Mit diesem Flug gewinnt Müller nicht nur die Tageswertung weltweit, sondern rückt auch in der diesjährigen Europa- und Deutschlandwertung auf Rang 1 vor. Mit seinen Flügen aus dem Winterlager steht er bereits auf dem ersten Platz der afrikanischen und der namibischen Wertung.

Kleiner Wermutstropfen: Da die Verhältnisse in der kalifornischen Sierra Nevada dieses Jahr ebenfalls sagenhaft sind, hat er vor 2 Wochen die Führung in der weltweiten Wertung an Keith Essex vom (Weltliga-Tabellenführer) Minden Soaring Club aus Nevada, USA, abgeben müssen.

Neben Müller zeigten auch noch zwei Gastflugzeuge, dass Bayreuth außerhalb der Alpen der Top-Startflugplatz für Langstreckenversuche in Deutschland ist: Der langjährige Sommerlager-Stammgast Johannes Wilden vom SFZ Aachen mit seiner Frau Waltraud als Copilotin kann sich nun auch in die Reihe der Bayreuther 1.000-km-Piloten gesellen, ebenso wie Ernst Mick vom österreichischen FC Kirchdorf am Inn. 3 der 17 1.000-km-Flüge vom Dienstag waren somit am Bindlacher Berg gestartet.

Mick kam auf 1.004,96 km durch ein hin und zurück geflogenes „L“ mit den Wendepunkten Cham, Blaubeuren, Cham, Suhl und einem Abschlussschlenker über Weiden.

Die Familie Wilden blieb dagegen weitgehend auf dem Gebirgskamm Thüringer Wald / Frankenwald / Fichtelgebirge / Oberpfälzer Wald mit Wenden in Sontra (Nordhessen), hinter Waidhaus in Tschechien, Bad Liebenstein, tschechische Grenze bei Floß und bei Masserberg im Thüringer Wald. 1.051.84 km standen am Ende für die Rheinländer in der Wertung.

Mehr Punkte, aber nur 985 km konnte Friedhelm Lotte erreichen. Würde die Wertung sieben statt sechs Teilstrecken berechnen, wäre bei ihm auch die 1.000-km-Marke gefallen. Die besseren Wertungspunkte gegenüber Wilden und Mick resultieren aus der Verrechnung des Flugzeugtyps in der Punktwertung. Nicht nur, dass Lotte mit dem Flugzeug mit den schlechtesten Gleiteigenschaften unterwegs war, er war auch der einzige der erwähnten Piloten, der sich mit einem reinen Segelflugzeug auf die Langstrecke gemacht hat.

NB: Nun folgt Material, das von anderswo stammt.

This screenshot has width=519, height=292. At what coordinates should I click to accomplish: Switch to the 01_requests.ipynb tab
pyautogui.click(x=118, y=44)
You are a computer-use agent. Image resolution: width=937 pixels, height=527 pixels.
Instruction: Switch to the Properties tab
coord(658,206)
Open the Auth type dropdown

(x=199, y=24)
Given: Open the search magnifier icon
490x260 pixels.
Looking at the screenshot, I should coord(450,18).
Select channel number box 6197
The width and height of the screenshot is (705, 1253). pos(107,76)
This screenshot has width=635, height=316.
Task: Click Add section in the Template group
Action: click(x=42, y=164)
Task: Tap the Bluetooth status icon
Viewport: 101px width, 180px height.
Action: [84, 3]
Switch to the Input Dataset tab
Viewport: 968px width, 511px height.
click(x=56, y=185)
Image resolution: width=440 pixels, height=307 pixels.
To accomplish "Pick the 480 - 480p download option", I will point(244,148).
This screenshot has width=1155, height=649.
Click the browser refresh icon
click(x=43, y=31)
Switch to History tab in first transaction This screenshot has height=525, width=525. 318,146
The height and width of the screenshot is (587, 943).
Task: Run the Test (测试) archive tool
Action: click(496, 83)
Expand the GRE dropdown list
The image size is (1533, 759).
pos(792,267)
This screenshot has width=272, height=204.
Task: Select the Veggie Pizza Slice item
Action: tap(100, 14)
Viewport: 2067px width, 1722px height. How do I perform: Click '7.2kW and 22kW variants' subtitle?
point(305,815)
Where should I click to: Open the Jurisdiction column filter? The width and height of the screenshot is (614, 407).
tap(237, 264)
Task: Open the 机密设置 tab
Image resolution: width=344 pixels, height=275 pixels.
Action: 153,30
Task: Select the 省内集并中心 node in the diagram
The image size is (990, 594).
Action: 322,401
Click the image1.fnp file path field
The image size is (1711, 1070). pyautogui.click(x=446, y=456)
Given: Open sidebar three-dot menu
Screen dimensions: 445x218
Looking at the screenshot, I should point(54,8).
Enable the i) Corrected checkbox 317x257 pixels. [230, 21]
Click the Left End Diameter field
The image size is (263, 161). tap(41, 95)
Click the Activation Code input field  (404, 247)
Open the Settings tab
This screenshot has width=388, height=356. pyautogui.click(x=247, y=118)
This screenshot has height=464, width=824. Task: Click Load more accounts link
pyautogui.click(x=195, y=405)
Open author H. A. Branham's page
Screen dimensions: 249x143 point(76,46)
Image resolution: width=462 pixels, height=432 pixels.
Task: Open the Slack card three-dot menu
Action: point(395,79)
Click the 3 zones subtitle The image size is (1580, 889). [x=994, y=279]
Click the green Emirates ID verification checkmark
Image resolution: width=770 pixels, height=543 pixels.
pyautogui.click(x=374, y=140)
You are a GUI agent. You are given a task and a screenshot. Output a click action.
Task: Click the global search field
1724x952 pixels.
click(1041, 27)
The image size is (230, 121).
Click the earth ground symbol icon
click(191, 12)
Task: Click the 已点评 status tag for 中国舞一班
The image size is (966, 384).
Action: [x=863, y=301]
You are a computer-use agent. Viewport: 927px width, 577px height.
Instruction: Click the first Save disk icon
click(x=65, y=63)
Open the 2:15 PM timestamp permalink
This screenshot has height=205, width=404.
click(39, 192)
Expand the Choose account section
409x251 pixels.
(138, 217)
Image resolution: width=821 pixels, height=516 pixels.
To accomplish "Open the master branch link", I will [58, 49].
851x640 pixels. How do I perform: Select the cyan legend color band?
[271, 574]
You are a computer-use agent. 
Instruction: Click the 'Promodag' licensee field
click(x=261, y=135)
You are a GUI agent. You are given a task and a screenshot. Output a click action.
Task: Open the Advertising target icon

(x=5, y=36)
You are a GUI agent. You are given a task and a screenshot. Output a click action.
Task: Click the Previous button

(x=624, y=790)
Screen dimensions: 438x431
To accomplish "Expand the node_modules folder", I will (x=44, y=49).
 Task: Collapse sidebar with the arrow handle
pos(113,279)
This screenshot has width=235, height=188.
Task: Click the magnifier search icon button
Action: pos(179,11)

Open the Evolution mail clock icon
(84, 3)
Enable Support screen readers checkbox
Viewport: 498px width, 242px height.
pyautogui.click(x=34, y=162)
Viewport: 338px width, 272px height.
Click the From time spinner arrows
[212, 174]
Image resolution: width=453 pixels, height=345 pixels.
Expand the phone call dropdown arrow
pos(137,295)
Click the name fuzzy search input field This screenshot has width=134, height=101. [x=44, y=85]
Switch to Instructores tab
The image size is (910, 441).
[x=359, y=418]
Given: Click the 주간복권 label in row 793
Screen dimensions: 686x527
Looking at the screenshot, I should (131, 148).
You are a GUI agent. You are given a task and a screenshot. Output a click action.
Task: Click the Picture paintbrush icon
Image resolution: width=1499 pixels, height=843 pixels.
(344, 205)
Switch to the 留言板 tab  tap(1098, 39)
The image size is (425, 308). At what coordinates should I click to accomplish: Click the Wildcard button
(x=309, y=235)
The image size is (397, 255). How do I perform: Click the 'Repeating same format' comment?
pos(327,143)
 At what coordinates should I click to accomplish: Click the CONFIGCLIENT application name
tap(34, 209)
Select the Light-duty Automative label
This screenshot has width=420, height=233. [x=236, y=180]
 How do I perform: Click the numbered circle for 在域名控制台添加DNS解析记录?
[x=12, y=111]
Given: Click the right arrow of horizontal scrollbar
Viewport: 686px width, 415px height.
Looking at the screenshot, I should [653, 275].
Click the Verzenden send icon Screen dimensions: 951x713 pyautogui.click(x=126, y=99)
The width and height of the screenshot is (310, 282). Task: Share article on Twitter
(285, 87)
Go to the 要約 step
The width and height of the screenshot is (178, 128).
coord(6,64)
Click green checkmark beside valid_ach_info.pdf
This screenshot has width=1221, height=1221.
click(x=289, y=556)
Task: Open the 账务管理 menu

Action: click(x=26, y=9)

Das heißt, im Falle nachlassender Aufwinde hätte Lotte sich nicht auf einen Hilfsmotor stützen können, sondern eine Landung auf einem fremden Flugplatz oder Acker in Kauf nehmen müssen. In der Wertung wird dieser Umstand zwar nicht berücksichtigt, aber manche taktische Entscheidung fällt mit diesem Wissen dann doch anders aus. Mit einem Flug aus 2019 ist Lotte bislang der einzige Bayreuther, der die 1.000 km mit einem reinen Segelflugzeug geschafft hat.

Auch bei den Junioren gab es eine Erfolgsmeldung: Sebastian Leber, in den Pfingstferien erst durch einen internen Streckenfluglehrgang richtig auf den Geschmack gekommen, konnte mit dem Schulungseinsitzer des Vereins 630 km erreichen, auch er ohne Rückgriffsmöglichkeit auf einen Hilfsmotor.